One issue of the magazine, in the fall of 1995, featured these beautiful lace parasols. I wanted to try my hand at making one so bad, but alas, I had no parasol frame.
"One of our readers was rummaging in her attic and came across a couple of old umbrellas. The fabric had practically disintegrated but the frames were still in excellent condition. At this point, she had an ingenious idea. She removed the failed fabric and replaced it with a crocheted pattern. Result: several stunning new parasols. How about that?"Isn't that lovely for her? I directly went and rummaged in my attic, too, but unearthed no old umbrellas, disintegrated or otherwise. Reading further:
"Actually, the problem here is twofold. First, you have to find a suitable umbrella frame. This you can do by digging deep in your own closets (or attic, if you have one). By looking in dark corners of antique stores or visiting flea markets. You could also spot your special find in store carrying Oriental objects. Chinese-style umbrellas often have wooden frames covered with easily removable painted oilcloth."So... I've been stuck on Step 1 of The Problem for these 17 years.
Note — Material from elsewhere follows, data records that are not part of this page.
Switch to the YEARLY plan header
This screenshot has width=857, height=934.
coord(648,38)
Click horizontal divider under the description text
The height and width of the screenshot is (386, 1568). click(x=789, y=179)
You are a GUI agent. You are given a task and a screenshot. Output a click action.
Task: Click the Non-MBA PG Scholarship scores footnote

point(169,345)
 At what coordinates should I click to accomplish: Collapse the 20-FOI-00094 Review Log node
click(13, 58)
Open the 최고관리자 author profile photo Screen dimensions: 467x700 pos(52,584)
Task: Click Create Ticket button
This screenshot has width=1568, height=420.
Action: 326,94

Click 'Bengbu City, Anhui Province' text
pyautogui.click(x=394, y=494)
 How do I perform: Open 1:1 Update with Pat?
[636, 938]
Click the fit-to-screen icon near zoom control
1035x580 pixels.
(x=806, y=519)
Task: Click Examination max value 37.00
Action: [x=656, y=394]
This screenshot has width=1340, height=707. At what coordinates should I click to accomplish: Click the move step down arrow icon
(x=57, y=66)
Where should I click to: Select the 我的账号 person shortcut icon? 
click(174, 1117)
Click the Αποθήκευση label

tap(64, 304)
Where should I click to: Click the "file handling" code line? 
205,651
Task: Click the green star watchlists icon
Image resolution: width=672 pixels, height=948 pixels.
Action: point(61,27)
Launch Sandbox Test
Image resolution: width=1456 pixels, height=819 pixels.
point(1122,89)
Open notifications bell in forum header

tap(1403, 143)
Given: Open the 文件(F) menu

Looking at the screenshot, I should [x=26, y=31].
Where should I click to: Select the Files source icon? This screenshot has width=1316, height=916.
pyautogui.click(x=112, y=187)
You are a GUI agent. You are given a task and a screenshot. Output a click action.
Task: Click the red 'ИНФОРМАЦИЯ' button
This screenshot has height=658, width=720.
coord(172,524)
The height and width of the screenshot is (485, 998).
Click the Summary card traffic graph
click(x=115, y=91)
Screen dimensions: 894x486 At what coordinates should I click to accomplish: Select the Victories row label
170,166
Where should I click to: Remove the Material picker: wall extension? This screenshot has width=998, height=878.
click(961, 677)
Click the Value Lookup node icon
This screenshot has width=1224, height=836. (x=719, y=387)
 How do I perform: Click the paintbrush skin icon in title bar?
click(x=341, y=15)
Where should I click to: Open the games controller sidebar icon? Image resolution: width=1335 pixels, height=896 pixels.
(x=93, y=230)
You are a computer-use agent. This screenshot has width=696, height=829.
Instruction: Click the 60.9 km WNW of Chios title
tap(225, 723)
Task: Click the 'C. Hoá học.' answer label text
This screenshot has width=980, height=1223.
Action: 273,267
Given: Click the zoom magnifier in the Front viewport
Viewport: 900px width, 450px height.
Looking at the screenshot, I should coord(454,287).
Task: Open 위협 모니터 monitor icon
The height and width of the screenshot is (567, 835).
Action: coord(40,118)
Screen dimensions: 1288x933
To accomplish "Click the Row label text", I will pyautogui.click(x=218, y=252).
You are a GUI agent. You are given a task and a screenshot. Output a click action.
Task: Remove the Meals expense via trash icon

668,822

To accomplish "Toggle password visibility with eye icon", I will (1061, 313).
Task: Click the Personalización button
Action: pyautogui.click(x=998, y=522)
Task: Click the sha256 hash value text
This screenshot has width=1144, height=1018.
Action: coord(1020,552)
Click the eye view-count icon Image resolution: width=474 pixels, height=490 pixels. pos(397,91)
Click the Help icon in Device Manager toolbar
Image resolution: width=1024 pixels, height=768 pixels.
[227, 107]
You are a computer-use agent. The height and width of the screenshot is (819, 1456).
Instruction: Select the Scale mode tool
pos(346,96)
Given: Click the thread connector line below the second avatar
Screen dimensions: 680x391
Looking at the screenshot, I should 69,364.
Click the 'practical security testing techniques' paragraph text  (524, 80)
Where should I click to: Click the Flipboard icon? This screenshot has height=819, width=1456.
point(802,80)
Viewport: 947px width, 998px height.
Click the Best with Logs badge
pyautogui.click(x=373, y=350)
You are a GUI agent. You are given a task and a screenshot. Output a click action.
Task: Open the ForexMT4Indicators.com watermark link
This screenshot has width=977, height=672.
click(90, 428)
I've had several different attics and closets during that time. Dark corners of antique stores and flea markets have yielded nothing. (Though, admittedly, I haven't been looking all that hard.)
This past Saturday afternoon Laura and I decided to make the rounds of the thrift stores here in town, just to see what we could find. As we were parking in front of one of the stores, I noticed this "beauty" in the window. I immediately remembered my crochet pattern, so I was eager to examine it more closely.
"That wouldn't keep you very dry," Laura mused.
"No," I explained, "it's for shade from the sun." And then I told her what I had in mind for it. Now that this kind of decor is out of vogue, I'm not sure what I would do with a lacy parasol, once I finished it. Come to think of it, I'm not sure what I thought I would do with it, back in the day. Hang it from the ceiling? I have no idea!
"Use it for a photography prop, of course," Laura suggested. She and her friends love to do portrait shoots of each other.
Great idea! But is it affordable? I didn't want to spend a whole lot on a project that I may or may not get around to ever finishing.
The price tag was a modest 99 cents! And then when I got up to check out, the special for the day was 75% off, so I got "my special find" for a quarter. How about that?
"And now we come to the second half of the problem. Unless you get very lucky, chances are your frame will not match the frame in our patterns (the number and length of rods will probably not be the same). That may mean serious adjustment of the pattern. So a word of advice is in order: leave the parasols to the experts! If you are a beginner or improver, have a go at the fan for a nostalgic touch."Having been crocheting avidly since I was about 12, I do consider myself an expert. Whether or not I'm up for this challenge remains to be seen. I'll keep you posted.
Which of the two parasols do you think I should attempt?